- PROBLEM TO SOLVE -
All of the records must come back exactly. Please repeat them in full.

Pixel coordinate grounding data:
_ _ _

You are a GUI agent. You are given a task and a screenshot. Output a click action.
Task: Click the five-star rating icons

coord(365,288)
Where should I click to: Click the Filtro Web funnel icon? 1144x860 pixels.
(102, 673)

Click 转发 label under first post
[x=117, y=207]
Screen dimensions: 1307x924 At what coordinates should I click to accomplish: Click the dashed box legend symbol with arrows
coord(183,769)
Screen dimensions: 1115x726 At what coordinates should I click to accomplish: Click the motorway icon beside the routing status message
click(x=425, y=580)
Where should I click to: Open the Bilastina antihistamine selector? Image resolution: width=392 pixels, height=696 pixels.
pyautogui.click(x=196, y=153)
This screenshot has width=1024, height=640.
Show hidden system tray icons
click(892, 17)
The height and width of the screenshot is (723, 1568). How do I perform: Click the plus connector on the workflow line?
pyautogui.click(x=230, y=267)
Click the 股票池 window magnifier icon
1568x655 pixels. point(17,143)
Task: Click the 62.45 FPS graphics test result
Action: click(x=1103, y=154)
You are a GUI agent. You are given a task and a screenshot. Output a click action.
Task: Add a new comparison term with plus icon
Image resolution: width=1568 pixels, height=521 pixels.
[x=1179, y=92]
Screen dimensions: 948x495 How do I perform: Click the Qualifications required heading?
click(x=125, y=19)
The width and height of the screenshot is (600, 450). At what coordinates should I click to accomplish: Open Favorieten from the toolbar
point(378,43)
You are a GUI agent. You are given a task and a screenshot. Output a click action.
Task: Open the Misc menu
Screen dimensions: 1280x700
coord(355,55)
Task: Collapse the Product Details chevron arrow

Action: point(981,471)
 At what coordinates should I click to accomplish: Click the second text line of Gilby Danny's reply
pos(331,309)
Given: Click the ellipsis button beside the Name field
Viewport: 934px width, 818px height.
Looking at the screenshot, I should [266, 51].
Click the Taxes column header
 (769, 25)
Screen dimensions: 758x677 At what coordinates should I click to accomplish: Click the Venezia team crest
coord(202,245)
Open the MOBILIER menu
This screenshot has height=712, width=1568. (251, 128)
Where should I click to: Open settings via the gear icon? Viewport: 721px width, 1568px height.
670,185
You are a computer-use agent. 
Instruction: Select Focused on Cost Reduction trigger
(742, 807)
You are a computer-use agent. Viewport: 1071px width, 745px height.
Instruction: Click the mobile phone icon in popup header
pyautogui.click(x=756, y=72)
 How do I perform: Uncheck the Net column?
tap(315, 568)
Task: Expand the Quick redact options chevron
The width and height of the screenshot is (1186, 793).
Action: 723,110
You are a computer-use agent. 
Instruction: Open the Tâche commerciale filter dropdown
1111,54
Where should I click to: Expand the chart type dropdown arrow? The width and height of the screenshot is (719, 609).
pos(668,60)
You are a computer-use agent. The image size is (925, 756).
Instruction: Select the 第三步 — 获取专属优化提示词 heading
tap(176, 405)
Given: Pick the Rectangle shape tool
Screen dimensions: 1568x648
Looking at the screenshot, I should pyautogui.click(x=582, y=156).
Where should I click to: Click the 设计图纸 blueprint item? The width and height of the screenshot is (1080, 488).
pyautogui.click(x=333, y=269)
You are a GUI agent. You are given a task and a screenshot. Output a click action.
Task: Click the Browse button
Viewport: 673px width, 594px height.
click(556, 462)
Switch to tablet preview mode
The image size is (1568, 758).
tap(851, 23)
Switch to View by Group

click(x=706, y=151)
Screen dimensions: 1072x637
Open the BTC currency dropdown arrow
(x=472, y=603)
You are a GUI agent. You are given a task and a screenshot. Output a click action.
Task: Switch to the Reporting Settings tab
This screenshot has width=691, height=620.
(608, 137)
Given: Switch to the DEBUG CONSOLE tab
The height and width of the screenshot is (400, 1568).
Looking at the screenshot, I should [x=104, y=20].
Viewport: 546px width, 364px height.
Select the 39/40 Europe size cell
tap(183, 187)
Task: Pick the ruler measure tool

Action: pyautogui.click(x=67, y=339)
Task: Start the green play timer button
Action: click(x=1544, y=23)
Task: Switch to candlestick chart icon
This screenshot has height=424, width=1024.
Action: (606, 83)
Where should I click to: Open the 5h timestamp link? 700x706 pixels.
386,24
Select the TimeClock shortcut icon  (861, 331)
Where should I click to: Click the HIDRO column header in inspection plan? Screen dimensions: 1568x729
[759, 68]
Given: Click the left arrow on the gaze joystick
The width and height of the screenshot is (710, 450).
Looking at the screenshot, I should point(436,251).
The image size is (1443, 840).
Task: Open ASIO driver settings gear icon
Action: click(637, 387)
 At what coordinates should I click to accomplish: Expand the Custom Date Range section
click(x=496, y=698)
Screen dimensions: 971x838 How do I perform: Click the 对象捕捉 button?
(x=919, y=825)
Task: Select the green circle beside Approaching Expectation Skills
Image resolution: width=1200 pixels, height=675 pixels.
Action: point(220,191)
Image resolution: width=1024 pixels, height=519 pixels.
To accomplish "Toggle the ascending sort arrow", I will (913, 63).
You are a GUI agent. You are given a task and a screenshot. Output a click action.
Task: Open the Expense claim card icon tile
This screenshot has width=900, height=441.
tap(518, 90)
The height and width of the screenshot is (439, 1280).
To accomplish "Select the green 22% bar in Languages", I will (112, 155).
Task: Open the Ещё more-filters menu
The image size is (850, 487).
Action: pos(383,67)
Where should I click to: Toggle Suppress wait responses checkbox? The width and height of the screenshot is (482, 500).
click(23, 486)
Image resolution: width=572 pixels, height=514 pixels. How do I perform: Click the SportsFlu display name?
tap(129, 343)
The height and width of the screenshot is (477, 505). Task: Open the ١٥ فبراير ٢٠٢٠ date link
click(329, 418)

_ _ _

- SOLVED PROBLEM -
You are a GUI agent. You are given a task and a screenshot. Output a click action.
Task: Click the five-star rating icons

coord(365,288)
Where should I click to: Click the Filtro Web funnel icon? 1144x860 pixels.
(102, 673)

Click 转发 label under first post
[x=117, y=207]
Screen dimensions: 1307x924 At what coordinates should I click to accomplish: Click the dashed box legend symbol with arrows
coord(183,769)
Screen dimensions: 1115x726 At what coordinates should I click to accomplish: Click the motorway icon beside the routing status message
click(x=425, y=580)
Where should I click to: Open the Bilastina antihistamine selector? Image resolution: width=392 pixels, height=696 pixels.
pyautogui.click(x=196, y=153)
This screenshot has width=1024, height=640.
Show hidden system tray icons
click(892, 17)
The height and width of the screenshot is (723, 1568). How do I perform: Click the plus connector on the workflow line?
pyautogui.click(x=230, y=267)
Click the 股票池 window magnifier icon
1568x655 pixels. point(17,143)
Task: Click the 62.45 FPS graphics test result
Action: click(x=1103, y=154)
You are a GUI agent. You are given a task and a screenshot. Output a click action.
Task: Add a new comparison term with plus icon
Image resolution: width=1568 pixels, height=521 pixels.
[x=1179, y=92]
Screen dimensions: 948x495 How do I perform: Click the Qualifications required heading?
click(x=125, y=19)
The width and height of the screenshot is (600, 450). At what coordinates should I click to accomplish: Open Favorieten from the toolbar
point(378,43)
You are a GUI agent. You are given a task and a screenshot. Output a click action.
Task: Open the Misc menu
Screen dimensions: 1280x700
coord(355,55)
Task: Collapse the Product Details chevron arrow

Action: point(981,471)
 At what coordinates should I click to accomplish: Click the second text line of Gilby Danny's reply
pos(331,309)
Given: Click the ellipsis button beside the Name field
Viewport: 934px width, 818px height.
Looking at the screenshot, I should [266, 51].
Click the Taxes column header
 (769, 25)
Screen dimensions: 758x677 At what coordinates should I click to accomplish: Click the Venezia team crest
coord(202,245)
Open the MOBILIER menu
This screenshot has height=712, width=1568. (251, 128)
Where should I click to: Open settings via the gear icon? Viewport: 721px width, 1568px height.
670,185
You are a computer-use agent. 
Instruction: Select Focused on Cost Reduction trigger
(742, 807)
You are a computer-use agent. Viewport: 1071px width, 745px height.
Instruction: Click the mobile phone icon in popup header
pyautogui.click(x=756, y=72)
 How do I perform: Uncheck the Net column?
tap(315, 568)
Task: Expand the Quick redact options chevron
The width and height of the screenshot is (1186, 793).
Action: 723,110
You are a computer-use agent. 
Instruction: Open the Tâche commerciale filter dropdown
1111,54
Where should I click to: Expand the chart type dropdown arrow? The width and height of the screenshot is (719, 609).
pos(668,60)
You are a computer-use agent. The image size is (925, 756).
Instruction: Select the 第三步 — 获取专属优化提示词 heading
tap(176, 405)
Given: Pick the Rectangle shape tool
Screen dimensions: 1568x648
Looking at the screenshot, I should pyautogui.click(x=582, y=156).
Where should I click to: Click the 设计图纸 blueprint item? The width and height of the screenshot is (1080, 488).
pyautogui.click(x=333, y=269)
You are a GUI agent. You are given a task and a screenshot. Output a click action.
Task: Click the Browse button
Viewport: 673px width, 594px height.
click(556, 462)
Switch to tablet preview mode
The image size is (1568, 758).
tap(851, 23)
Switch to View by Group

click(x=706, y=151)
Screen dimensions: 1072x637
Open the BTC currency dropdown arrow
(x=472, y=603)
You are a GUI agent. You are given a task and a screenshot. Output a click action.
Task: Switch to the Reporting Settings tab
This screenshot has width=691, height=620.
(608, 137)
Given: Switch to the DEBUG CONSOLE tab
The height and width of the screenshot is (400, 1568).
Looking at the screenshot, I should [x=104, y=20].
Viewport: 546px width, 364px height.
Select the 39/40 Europe size cell
tap(183, 187)
Task: Pick the ruler measure tool

Action: pyautogui.click(x=67, y=339)
Task: Start the green play timer button
Action: click(x=1544, y=23)
Task: Switch to candlestick chart icon
This screenshot has height=424, width=1024.
Action: (606, 83)
Where should I click to: Open the 5h timestamp link? 700x706 pixels.
386,24
Select the TimeClock shortcut icon  (861, 331)
Where should I click to: Click the HIDRO column header in inspection plan? Screen dimensions: 1568x729
[759, 68]
Given: Click the left arrow on the gaze joystick
The width and height of the screenshot is (710, 450).
Looking at the screenshot, I should point(436,251).
The image size is (1443, 840).
Task: Open ASIO driver settings gear icon
Action: click(637, 387)
 At what coordinates should I click to accomplish: Expand the Custom Date Range section
click(x=496, y=698)
Screen dimensions: 971x838 How do I perform: Click the 对象捕捉 button?
(x=919, y=825)
Task: Select the green circle beside Approaching Expectation Skills
Image resolution: width=1200 pixels, height=675 pixels.
Action: point(220,191)
Image resolution: width=1024 pixels, height=519 pixels.
To accomplish "Toggle the ascending sort arrow", I will (913, 63).
You are a GUI agent. You are given a task and a screenshot. Output a click action.
Task: Open the Expense claim card icon tile
This screenshot has width=900, height=441.
tap(518, 90)
The height and width of the screenshot is (439, 1280).
To accomplish "Select the green 22% bar in Languages", I will (112, 155).
Task: Open the Ещё more-filters menu
The image size is (850, 487).
Action: pos(383,67)
Where should I click to: Toggle Suppress wait responses checkbox? The width and height of the screenshot is (482, 500).
click(23, 486)
Image resolution: width=572 pixels, height=514 pixels. How do I perform: Click the SportsFlu display name?
tap(129, 343)
The height and width of the screenshot is (477, 505). Task: Open the ١٥ فبراير ٢٠٢٠ date link
click(329, 418)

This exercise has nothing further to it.